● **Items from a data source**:
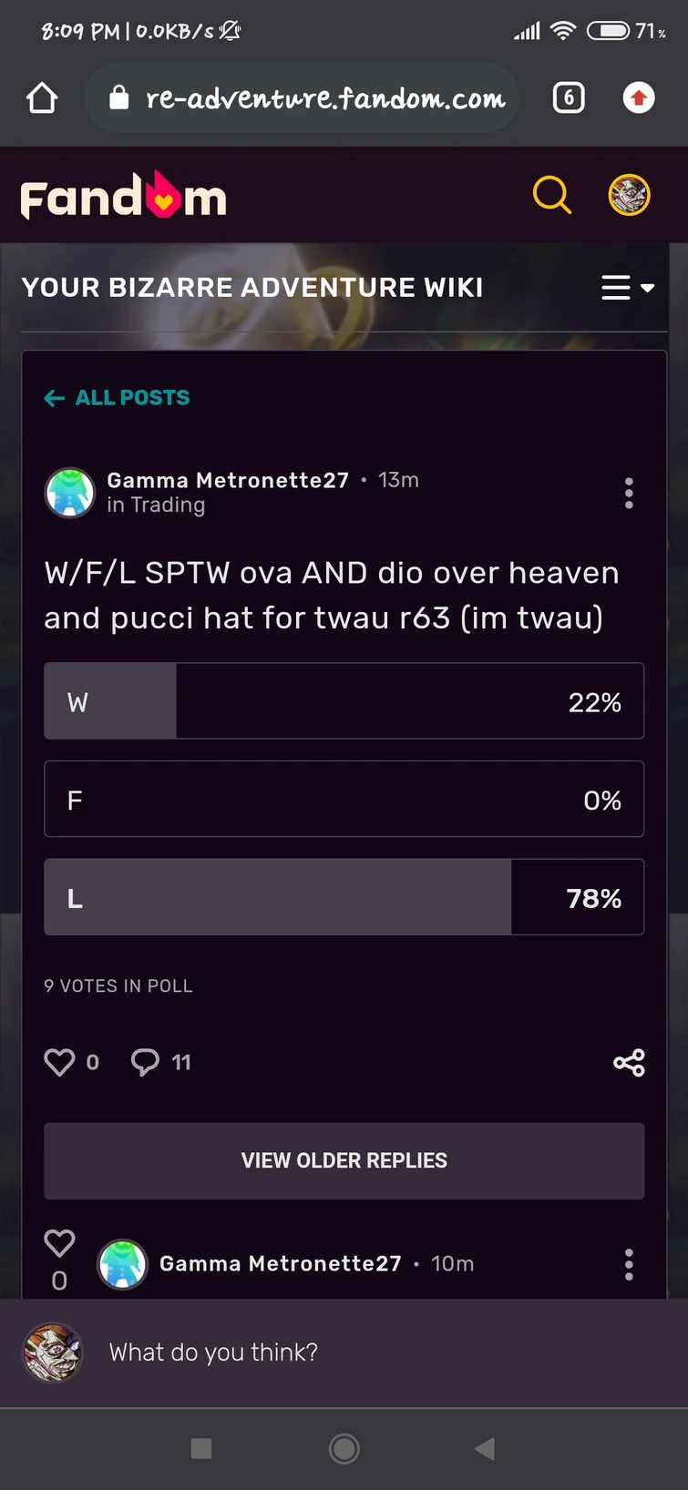The image size is (688, 1490).
Task: Select the YOUR BIZARRE ADVENTURE WIKI title
Action: 253,287
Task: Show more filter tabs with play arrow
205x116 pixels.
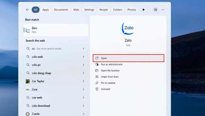Action: click(144, 10)
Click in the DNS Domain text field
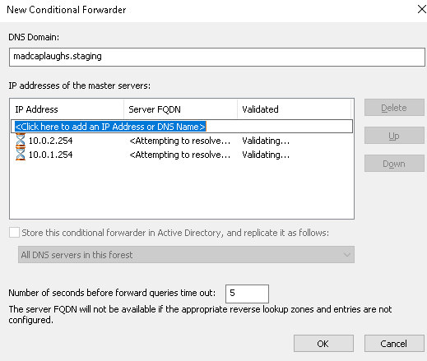This screenshot has height=361, width=427. [x=217, y=57]
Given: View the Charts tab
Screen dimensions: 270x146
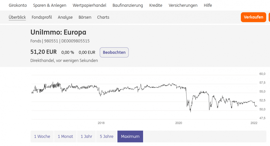Looking at the screenshot, I should coord(103,17).
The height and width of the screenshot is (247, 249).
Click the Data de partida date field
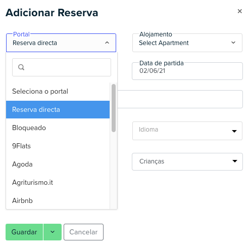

● **HOW TO COMPLETE THIS TASK**: What is needed is an exact transcription of the lines from the one holding "Screen dimensions: 270x146" to the end of the data, with every picture left out.

● **TASK ANSWER**:
Screen dimensions: 270x146
Looking at the screenshot, I should coord(103,17).
The height and width of the screenshot is (247, 249).
Click the Data de partida date field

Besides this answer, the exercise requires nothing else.